## BRIEF
Reproduce word for word every line of the entries below, from the line containing "Instruction: Expand the blue" through the final line, and nothing else.

[Opening DATA FOR THIS EXERCISE section]

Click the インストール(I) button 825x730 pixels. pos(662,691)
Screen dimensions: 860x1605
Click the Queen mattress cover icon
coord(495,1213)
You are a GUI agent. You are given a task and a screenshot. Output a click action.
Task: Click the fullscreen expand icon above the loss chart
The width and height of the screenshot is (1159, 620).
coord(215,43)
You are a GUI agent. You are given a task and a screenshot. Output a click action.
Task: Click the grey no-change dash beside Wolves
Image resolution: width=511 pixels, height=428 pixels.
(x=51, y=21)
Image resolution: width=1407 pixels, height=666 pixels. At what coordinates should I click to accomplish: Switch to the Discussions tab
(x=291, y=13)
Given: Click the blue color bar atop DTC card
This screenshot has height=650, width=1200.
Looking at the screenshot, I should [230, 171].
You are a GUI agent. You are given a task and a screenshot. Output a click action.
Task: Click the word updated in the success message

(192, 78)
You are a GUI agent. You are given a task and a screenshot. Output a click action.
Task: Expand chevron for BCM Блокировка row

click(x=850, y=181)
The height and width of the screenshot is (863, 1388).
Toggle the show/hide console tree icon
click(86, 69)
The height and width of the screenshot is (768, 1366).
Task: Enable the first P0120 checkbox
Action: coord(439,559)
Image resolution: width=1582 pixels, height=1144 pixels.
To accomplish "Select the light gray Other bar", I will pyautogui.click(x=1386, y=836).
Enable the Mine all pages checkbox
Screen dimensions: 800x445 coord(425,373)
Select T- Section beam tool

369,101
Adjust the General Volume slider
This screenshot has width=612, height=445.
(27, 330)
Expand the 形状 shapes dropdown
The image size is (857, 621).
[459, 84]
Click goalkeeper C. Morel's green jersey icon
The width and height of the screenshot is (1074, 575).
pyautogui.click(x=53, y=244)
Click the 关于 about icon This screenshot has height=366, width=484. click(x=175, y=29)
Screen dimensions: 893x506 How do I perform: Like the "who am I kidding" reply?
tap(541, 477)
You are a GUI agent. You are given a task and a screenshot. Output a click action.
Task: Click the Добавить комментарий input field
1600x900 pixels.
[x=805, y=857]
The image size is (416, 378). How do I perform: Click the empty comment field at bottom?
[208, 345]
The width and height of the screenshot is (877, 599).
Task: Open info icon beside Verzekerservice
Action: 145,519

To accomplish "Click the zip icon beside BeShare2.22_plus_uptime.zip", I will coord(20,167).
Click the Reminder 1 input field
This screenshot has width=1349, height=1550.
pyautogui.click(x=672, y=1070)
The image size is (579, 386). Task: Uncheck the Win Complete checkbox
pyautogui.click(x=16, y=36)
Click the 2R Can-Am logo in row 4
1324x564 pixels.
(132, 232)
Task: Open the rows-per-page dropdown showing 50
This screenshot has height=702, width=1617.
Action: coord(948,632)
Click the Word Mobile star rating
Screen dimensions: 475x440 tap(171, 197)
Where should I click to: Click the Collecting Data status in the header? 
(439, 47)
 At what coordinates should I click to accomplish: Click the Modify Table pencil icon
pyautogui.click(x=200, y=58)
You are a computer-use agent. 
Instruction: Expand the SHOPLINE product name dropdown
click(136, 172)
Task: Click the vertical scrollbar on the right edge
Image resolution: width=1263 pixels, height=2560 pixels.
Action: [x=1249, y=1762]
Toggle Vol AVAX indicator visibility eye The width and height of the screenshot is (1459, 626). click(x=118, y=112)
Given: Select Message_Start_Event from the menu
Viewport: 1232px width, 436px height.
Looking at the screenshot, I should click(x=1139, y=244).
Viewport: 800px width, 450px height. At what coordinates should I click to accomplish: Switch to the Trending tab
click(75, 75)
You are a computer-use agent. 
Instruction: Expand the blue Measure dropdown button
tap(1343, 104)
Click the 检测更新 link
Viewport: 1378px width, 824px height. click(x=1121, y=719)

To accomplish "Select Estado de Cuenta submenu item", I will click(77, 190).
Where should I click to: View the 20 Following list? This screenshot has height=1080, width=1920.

[Closing DATA FOR THIS EXERCISE section]

## FINISHED TASK
Instruction: Expand the blue Measure dropdown button
tap(1343, 104)
Click the 检测更新 link
Viewport: 1378px width, 824px height. click(x=1121, y=719)

To accomplish "Select Estado de Cuenta submenu item", I will click(77, 190).
Where should I click to: View the 20 Following list? This screenshot has height=1080, width=1920.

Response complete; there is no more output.